ローター剛性は必要最低限で「たわみ」が大きい
23ヴァンキッシュは樹脂ローターのため指で押さえると明確に「たわみ」を感じるます。この点においては19ヴァンキッシュと同等です。
なお22ステラの金属ローターでは全く「たわみ」を感じません。良型とのファイトも安心の剛性感です。
スプールに糸絡みしにくい
フロロのロングリーダー設定ではスプールからリーダーが爆発することが多々ありますが、シマノの糸絡み防止は非常に優秀です。写真の通り大きなストッパーがついているため、一度もシャフトに糸が絡んだことがありません。
ダイワにおいては最新機種の22イグジストや23エアリティのみ対策されていますが不完全でシマノのスピニングに比べ巻き込みやすい構造になっています。スプール内側とシャフトの隙間も大きく開いています。
ローターにも糸絡みしにくい
シマノではベールを起こした際のローター回転防止パーツが完全に覆われているためラインが絡まる心配がありません。19ヴァンキッシュ写真でも該当のパーツが見えないほど上手く配置されておりますが、23ヴァンキッシュでは更に進化しておりパーツが見えないレベルです。
ダイワでは22イグジストや23エアリティなど新型しか対応できておらず、21ルビアスエアリティなど他の機種ではローター外に露出しているためラインがひっかることがあります。
ライントラブル防止のローターフィン
密巻きでの最大の懸念となっていたのがバックラッシュなどライントラブルですが個人的には全く問題になっていません。新しく設置されたローターのフィンがスプールに適度に「張り」を保って糸を巻き取るため常にスプールの糸が均一になるためです。19ヴァンキッシュとの比較でもラインローラー部が非常に小さくなっており、糸が緩み難い構造となっています。
フラッグシップよりは購入しやすい価格帯
少々、手を出し難い価格帯ではありますがステラやイグジストのようなフラッグシップモデルよりは購入しやすい価格です。スピニングリールはドラグ性能の部分で中価格帯とハイエンドの性能差が大きく、多少無理をしてでも購入をお勧めします。
デメリット
硬いラインではバックラッシュに注意
ミドストなどラインスラックを多用する釣りで検証してみましたが、硬いラインでは23ヴァンキッシュは糸が緩みやすい傾向にあります。写真ではポッパーでの例ですが、スラックを回収しながらアクションしてるだけで糸が緩んでいます。硬いラインでは普通のリールでも発生しやすい糸フケですが23ヴァンキッシュでは特に注意が必要です。ミドストやノーシンカーの釣りでは何投かに1回は糸フケを直す必要があります。
あると便利なスタンド
スピニングリール全般に当てはまる件ですが、スプールに傷が入るとキャストの度にラインに傷がつくため致命傷となります。普段は直置きについて注意していても、良型が釣れた際にはタックルと合わせて写真を撮ることも多いでしょう。ただ、このタイミングが最も危険で魚が暴れ一瞬でリールが傷物になります。
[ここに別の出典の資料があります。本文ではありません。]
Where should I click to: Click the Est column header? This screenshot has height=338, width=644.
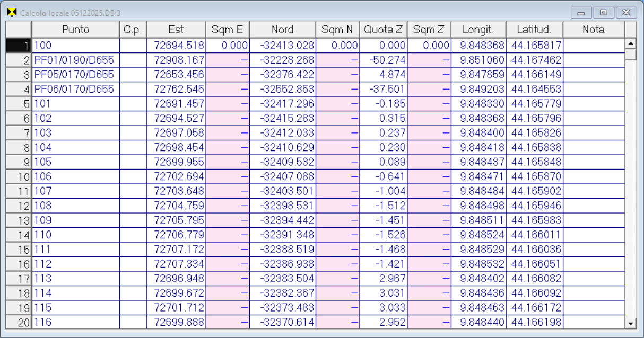point(176,30)
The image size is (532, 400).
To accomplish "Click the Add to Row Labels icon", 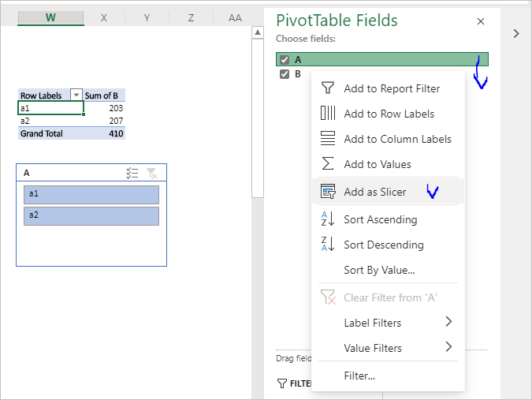I will coord(328,114).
多少の重量増にはなりますが、私はリールスタンドを使用しており、これでリールが直に地面に触れる可能性は無くなります。フックキーパーも付属しており、ニッパーで切って改造すればオフセットフックやシンカーも対応可能です。
他のリールとの比較
23エアリティとの比較
重量の軽さ | 23ヴァンキッシュ |
巻きの軽さ | 23ヴァンキッシュ |
剛性感 | 23エアリティ |
ドラグ性能 | 23エアリティ |
ライントラブル耐性 | 23エアリティ |
コストメリット | 同等 |
同価格帯の23エアリティとの比較です。23ヴァンキッシュは巻きが軽く重量も軽いのが特徴です。その反面、23エアリティは若干重量が重いですが剛性感が高くドラグ性能が上です。ライントラブルについても23エアリティが上です。ただどちらも僅差のため好きな方を選んでも問題ないレベルではあります。今までは巻きの軽さに関してはヴァンキッシュの圧勝でしたが、23エアリティは新型ローターとマグシールドの削減で軽快さが大きく向上しています。23エアリティの詳細は別記事で紹介しております。
まとめ
今回紹介の23ヴァンキッシュは
・ドラグ性能が大幅に向上し最高レベルに
・巻きの軽さと自重の軽さでライトリグには最適
・糸フケの多くなるノーシンカーやミドストではトラブルに要注意
となっておりライトリグには最適の特性に仕上がっています。ただ普段からライントラブルに気を使っている人には問題ありませんが、糸フケの出やすい釣りにはバックラッシュに注意が必要となります。その分、密巻きのキャストフィールは最高でラインテンションを張ることが多いライト系の巻物には最高の一台です。